→ **Problem**:
Begin at the line that contains "You are a computer-use" and stop after the line that contains "(x=361, y=376)". Render those records as a two-column CSV with the headers instruction and coordinates, one row per record, putting each record's text and its answer in their own quoted fields and replacing line breaks with spaces.

→ **Excerpted records**:
·····
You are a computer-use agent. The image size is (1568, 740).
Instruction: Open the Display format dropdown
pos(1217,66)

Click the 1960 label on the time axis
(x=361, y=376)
·····
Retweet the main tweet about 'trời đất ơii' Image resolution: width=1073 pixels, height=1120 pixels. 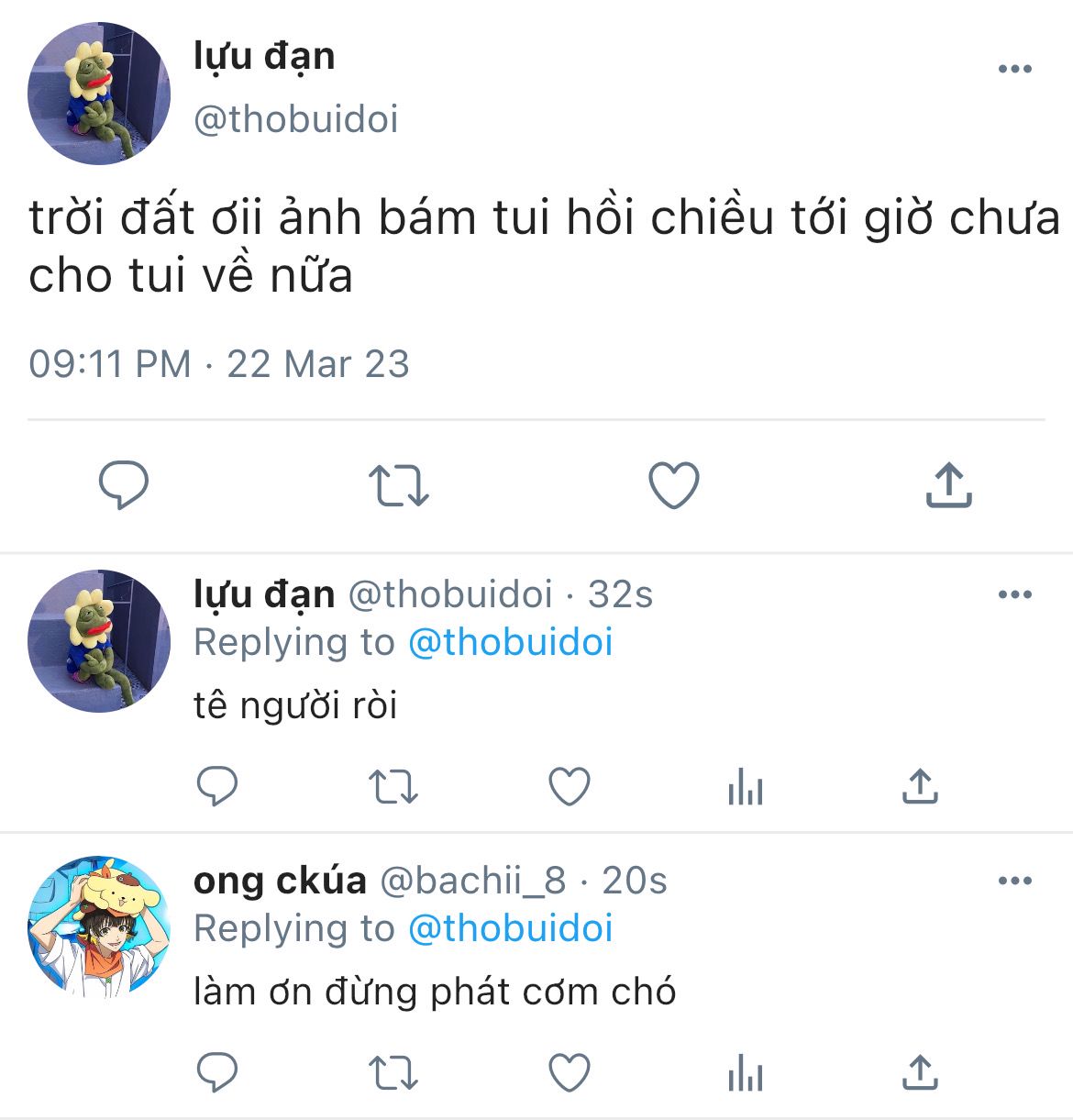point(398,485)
·····
→ **Completed exercise**:
instruction,coordinates
"You are a computer-use agent. The image size is (1568, 740). Instruction: Open the Display format dropdown","pos(1217,66)"
"Click the 1960 label on the time axis","(x=361, y=376)"